Nothing is broken. You installed the package into a different Python than the one running your code.

That is the whole problem, and it is worth understanding before you type another command. pip is a delivery driver. It does not decide where packages go — it delivers to the address of whichever Python interpreter it is attached to. If that interpreter is your system Python, or another project's environment, the package lands there. Your project never sees it.

So the real skill is not memorizing install commands. It is controlling the address. This guide assumes you have already created and activated a virtual environment for your project. If that step is still ahead of you, do it first — everything here builds on it.

Here is what you will have when this works: a third-party library importable inside your project, a confirmed interpreter path, and a requirements.txt file that records your project's dependencies so you can reinstall them later.

What You'll Have When This Works

Before touching a command, know the finish line. By the end of this article you will be able to:

  • Install a package into your project's virtual environment — not into some other Python installation.
  • Prove that pip and python both point at that environment.
  • Inspect what is actually installed and where it lives on disk.
  • Record your dependencies in a requirements.txt file so the project can be rebuilt later.

One mental model carries the entire article: pip installs into the interpreter it is bound to. The environment is not a side detail. The environment is the target.

Confirm You're Installing Into the Right Place

A flow runs from the project's .venv Python to python -m pip, then to requests in the environment's site-packages, and back to that Python importing requests.
Run pip through the Python you verified so the package lands where your project can import it.

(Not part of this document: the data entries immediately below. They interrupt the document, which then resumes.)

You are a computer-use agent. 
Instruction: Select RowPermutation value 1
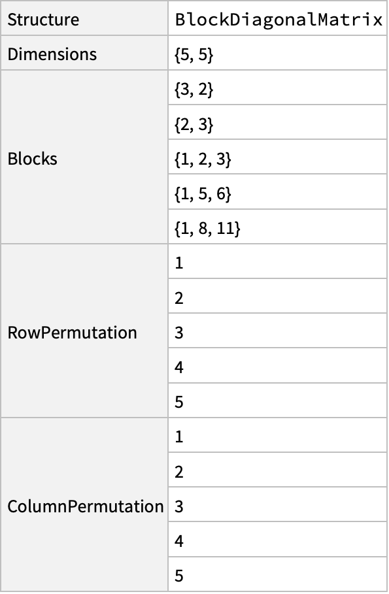278,262
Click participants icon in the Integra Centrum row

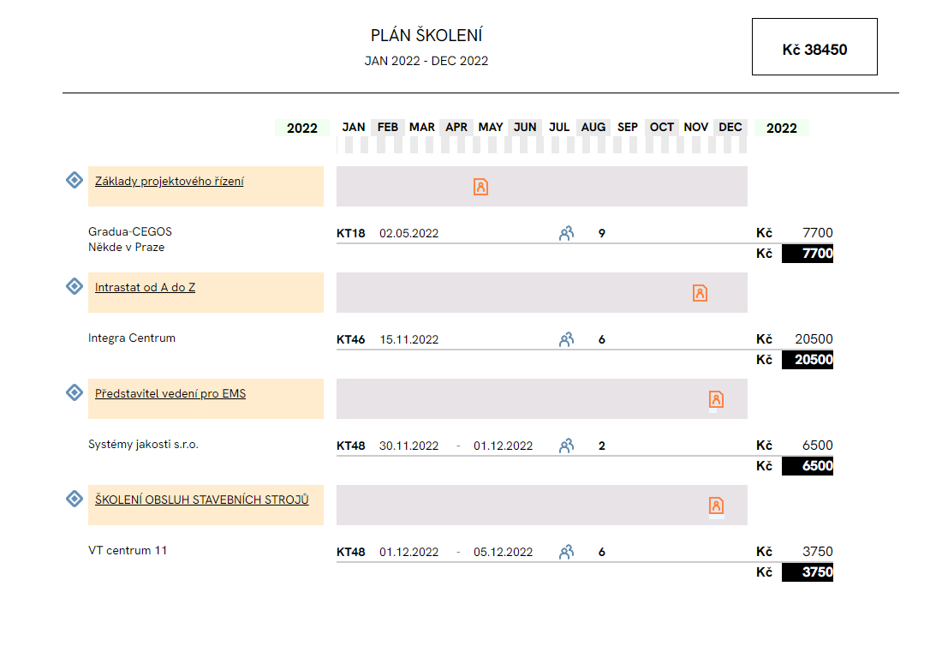coord(566,339)
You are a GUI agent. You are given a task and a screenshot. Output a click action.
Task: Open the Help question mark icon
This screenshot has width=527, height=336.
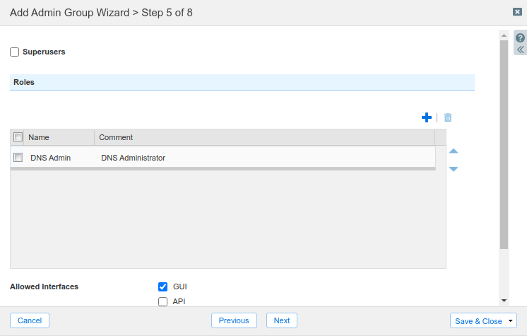[x=520, y=38]
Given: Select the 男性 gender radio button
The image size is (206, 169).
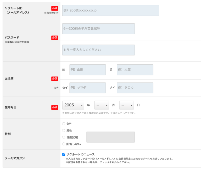Looking at the screenshot, I should coord(64,131).
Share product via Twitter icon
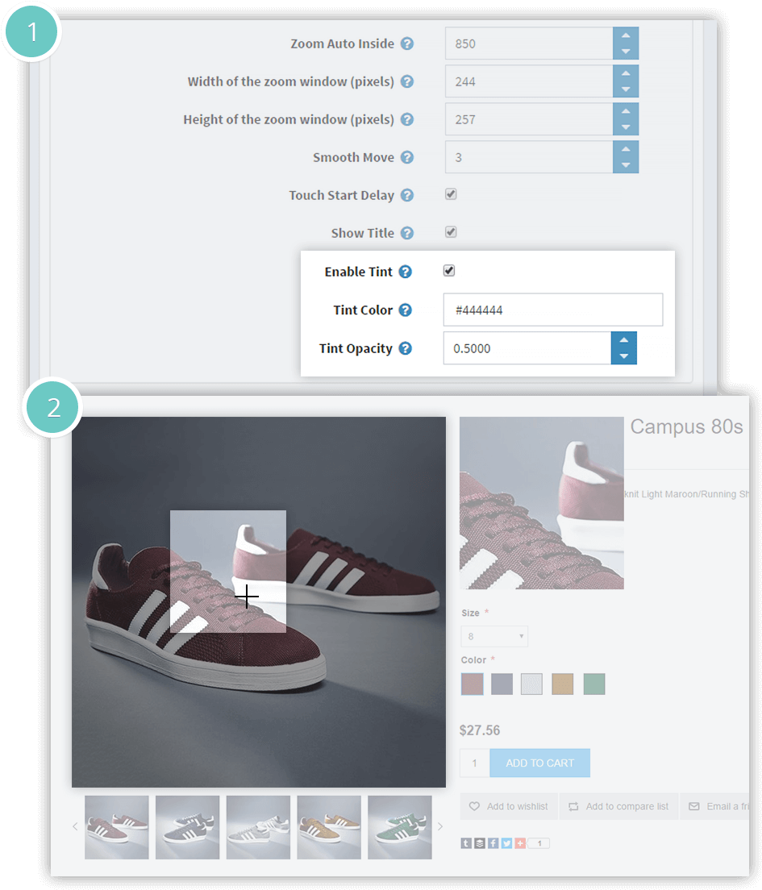 tap(506, 843)
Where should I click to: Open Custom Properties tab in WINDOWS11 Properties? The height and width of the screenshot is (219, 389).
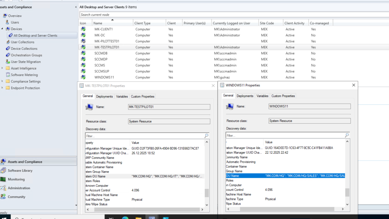click(x=283, y=96)
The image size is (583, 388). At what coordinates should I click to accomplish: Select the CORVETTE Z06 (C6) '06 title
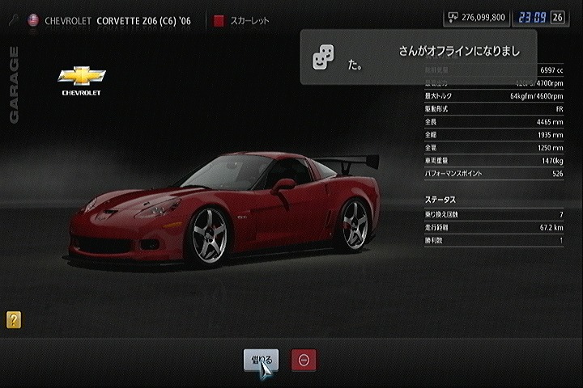[148, 19]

This is the step beginners skip, and it is the step that prevents the error from the opening. Do it before every install session, especially in a fresh terminal window.

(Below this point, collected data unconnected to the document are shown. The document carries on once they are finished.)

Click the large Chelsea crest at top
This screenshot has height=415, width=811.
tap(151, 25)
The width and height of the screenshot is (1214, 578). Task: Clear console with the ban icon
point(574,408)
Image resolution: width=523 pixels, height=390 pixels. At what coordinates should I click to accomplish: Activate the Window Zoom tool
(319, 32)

First, ask Python where it lives:

python -c "import sys; print(sys.executable)"

If your environment is active, the path points inside your project's environment folder. On macOS or Linux it looks something like this:

/Users/you/projects/myproject/.venv/bin/python

On Windows:

C:\Users\you\projects\myproject\.venv\Scripts\python.exe

Notice the .venv segment. That is the proof. If instead you see something like /usr/bin/python3 or C:\Python312\python.exe, you are pointed at a system Python, and anything you install now goes there.

Second, ask pip which Python it belongs to:

python -m pip --version
pip 24.0 from /Users/you/projects/myproject/.venv/lib/python3.12/site-packages/pip (python 3.12)

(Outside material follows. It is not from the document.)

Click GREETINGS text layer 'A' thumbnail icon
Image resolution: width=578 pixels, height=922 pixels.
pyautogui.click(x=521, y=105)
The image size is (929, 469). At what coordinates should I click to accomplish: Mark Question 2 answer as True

The path in that output should match the environment you just confirmed. Two commands, same address.

Why python -m pip instead of plain pip

You will see pip install requests all over the internet. It usually works. But it relies on your shell finding the right pip executable on its PATH, and that is exactly the assumption that breaks.

python -m pip install requests removes the ambiguity. It says: run the pip module using this exact Python interpreter. Since you just verified that interpreter with sys.executable, pip is now bound to the environment you checked. The install cannot silently land somewhere else.

Tip: Make python -m pip your default habit. It costs four extra characters and eliminates an entire category of confusing bugs.

One more signal: your terminal prompt usually shows the environment name in parentheses, like (.venv) $. That is helpful, but it is not proof. Prompts can be stale, and a new terminal window may not have activated anything. The path is proof.

Knowledge check

Check your understanding

Answer this question before you continue.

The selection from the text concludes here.